Almost all generated answers were stable, except for one question within the "screening and prevention domain." Precisely, when asked, "Should I get screened for prostate cancer?" ChatGPT's 1st answer was less accurate than the second and third answers. Thus, it was labeled "inconsistent" for this question. It is important to note that only ten questions were tested for stability and compared across the three LLMs as they are generally stable. In future studies, all inquiries should be tested and objectively evaluated in terms of their accuracy, comprehensiveness, and readability and determine the extent of their stability.

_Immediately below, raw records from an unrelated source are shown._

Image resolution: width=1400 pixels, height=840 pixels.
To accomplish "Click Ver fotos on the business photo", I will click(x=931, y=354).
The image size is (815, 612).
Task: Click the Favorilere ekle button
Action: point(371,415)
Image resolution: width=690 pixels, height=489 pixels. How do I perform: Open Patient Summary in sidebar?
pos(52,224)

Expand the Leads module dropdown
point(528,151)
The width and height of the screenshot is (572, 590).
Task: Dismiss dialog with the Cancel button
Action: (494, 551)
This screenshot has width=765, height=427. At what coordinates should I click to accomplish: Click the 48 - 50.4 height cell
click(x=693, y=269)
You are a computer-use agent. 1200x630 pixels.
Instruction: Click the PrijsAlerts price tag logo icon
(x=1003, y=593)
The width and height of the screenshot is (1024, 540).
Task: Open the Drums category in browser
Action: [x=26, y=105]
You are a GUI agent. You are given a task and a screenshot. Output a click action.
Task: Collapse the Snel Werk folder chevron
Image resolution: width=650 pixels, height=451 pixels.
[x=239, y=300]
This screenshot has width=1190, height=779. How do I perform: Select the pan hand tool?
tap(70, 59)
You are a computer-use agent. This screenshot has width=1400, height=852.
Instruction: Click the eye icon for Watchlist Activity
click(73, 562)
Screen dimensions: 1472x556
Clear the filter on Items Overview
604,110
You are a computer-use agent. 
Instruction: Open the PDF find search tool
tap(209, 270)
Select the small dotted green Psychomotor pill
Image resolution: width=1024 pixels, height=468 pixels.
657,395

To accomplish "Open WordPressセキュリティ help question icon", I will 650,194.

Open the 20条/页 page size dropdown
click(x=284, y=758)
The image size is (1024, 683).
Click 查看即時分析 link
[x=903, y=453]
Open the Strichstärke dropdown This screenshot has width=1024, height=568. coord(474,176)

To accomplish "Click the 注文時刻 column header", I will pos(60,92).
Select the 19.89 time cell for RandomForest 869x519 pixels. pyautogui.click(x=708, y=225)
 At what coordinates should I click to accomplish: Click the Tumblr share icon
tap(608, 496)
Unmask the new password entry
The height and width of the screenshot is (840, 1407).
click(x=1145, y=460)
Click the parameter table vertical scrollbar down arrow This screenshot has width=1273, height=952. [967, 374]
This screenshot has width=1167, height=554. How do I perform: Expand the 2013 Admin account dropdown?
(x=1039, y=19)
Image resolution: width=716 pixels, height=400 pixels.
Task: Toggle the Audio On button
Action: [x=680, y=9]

AI chatbots have shown outstanding performance in providing precise, thorough information on prostate cancer. Nonetheless, even if AI can learn everything and anything about prostate cancer, it remains an objective source of knowledge since it has never experienced the physical presence of treating such cases. This is described as the Knowledge Argument theory, in which the physical description of a disease cannot replace the actual perceptual experience of treating it. There is a fundamental difference between knowing everything about prostate cancer and actually having the experience of treating patients and communicating their needs. Qualia is the philosophical term describing this subjective and personal knowledge gained from physician-patient interactions, the empathy evoked from witnessing patients' suffering, and the tactile feedback experienced during physical examination or surgery. [21] Since these qualia are inaccessible to AI, it is impossible for AI to replace physicians in healthcare education.